There is evidence from the days of the silent period, in the form of surviving prints, photographs and other archival material, that Indian film-makers and their audiences were far more permissive, by both design and accident. Lip-locking, especially, was widespread between the 1900s and the ’30s in the silent period, with the British censors focusing their attention on politically sensitive material. “Silent cinema belonged to a world that had nothing to do with middle-class morality, it was adapting to Hollywood cinema and was doing things according to that rationale,” pointed out Kaushik Bhaumik, a silent-film historian and associate professor at Jawaharlal Nehru University’s School of Arts and Aesthetics. “There was a lot of kissing as well as partial nudity and it was all fine.” One of the examples was from the mythological Sati Anusuya, in which the actor Sakina breast-feeds her child. “The population that watched silent films had not been constituted as a public, and the educated middle class that was hovering on the margins didn’t see the cinema as a public space that threatened the value system of larger entities such as society and the nation,” pointed out Bhaumik.
A telling example of how censors act on behalf of a perceived “public” is available in You Can’t Please Everyone!

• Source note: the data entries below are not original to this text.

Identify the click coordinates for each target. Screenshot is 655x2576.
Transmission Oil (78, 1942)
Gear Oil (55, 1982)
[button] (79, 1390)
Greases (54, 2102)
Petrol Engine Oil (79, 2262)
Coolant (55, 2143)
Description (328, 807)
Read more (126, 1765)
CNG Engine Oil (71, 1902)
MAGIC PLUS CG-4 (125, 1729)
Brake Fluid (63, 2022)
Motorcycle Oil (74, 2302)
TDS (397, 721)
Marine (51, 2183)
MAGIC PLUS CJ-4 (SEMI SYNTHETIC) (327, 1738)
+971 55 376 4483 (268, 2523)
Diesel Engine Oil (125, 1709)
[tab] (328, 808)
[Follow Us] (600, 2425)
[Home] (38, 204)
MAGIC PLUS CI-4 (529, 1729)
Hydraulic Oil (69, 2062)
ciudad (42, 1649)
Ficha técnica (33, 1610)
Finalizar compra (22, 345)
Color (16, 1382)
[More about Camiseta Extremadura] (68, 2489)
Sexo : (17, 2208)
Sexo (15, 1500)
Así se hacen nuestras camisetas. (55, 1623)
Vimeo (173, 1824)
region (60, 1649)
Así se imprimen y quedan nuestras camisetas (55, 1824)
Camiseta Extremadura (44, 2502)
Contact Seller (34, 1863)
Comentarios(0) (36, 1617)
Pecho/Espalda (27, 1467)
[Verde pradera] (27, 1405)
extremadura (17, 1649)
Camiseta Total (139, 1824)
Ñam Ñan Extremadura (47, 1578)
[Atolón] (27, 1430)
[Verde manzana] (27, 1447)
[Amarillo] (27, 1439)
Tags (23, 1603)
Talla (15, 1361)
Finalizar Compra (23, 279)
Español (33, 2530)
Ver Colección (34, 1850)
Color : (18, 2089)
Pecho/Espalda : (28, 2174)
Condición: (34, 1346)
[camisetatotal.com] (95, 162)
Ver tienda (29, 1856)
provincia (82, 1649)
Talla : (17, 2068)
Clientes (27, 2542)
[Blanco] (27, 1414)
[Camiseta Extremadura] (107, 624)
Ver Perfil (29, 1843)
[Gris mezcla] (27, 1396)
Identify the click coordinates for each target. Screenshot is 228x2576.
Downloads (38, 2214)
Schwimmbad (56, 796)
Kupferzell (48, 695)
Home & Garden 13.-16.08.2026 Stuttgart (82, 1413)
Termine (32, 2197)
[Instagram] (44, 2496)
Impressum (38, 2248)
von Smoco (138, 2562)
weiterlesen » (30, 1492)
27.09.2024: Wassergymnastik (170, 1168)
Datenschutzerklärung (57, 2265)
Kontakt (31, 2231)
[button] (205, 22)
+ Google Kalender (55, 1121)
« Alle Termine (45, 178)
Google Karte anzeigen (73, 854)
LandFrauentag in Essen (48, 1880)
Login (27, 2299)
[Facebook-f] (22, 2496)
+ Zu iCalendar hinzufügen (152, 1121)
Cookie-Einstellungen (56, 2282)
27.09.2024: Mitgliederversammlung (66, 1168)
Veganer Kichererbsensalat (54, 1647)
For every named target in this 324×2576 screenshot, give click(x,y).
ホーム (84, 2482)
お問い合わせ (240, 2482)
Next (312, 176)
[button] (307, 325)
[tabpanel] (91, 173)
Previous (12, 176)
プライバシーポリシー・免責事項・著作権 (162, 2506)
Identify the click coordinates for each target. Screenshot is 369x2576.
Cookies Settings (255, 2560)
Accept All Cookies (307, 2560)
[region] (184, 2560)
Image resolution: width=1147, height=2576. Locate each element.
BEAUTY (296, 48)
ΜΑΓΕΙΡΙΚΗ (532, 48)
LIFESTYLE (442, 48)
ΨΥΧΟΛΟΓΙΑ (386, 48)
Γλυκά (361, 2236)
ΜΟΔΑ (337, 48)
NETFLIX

Film Censorship: The Inside Story (IBH, 1982). CBFC member Kobita Sarkar’s memoir reports the consternation caused by a lengthy kiss between an army recruit and his interpreter girlfriend in an unnamed foreign war film. Sarkar writes, “They kissed once, with moderate passion, and once more a trifle more ardently… It seemed harmless enough to me… One of the members, though, insisted that the second kiss must go… This view was seconded by another member. ‘What’s wrong with it?’ asked a third. ‘It’s too much!’ said the first person. ‘Why?” I asked, truly perplexed. ‘One kiss is enough,’ said the first member firmly.” The second kiss was dropped.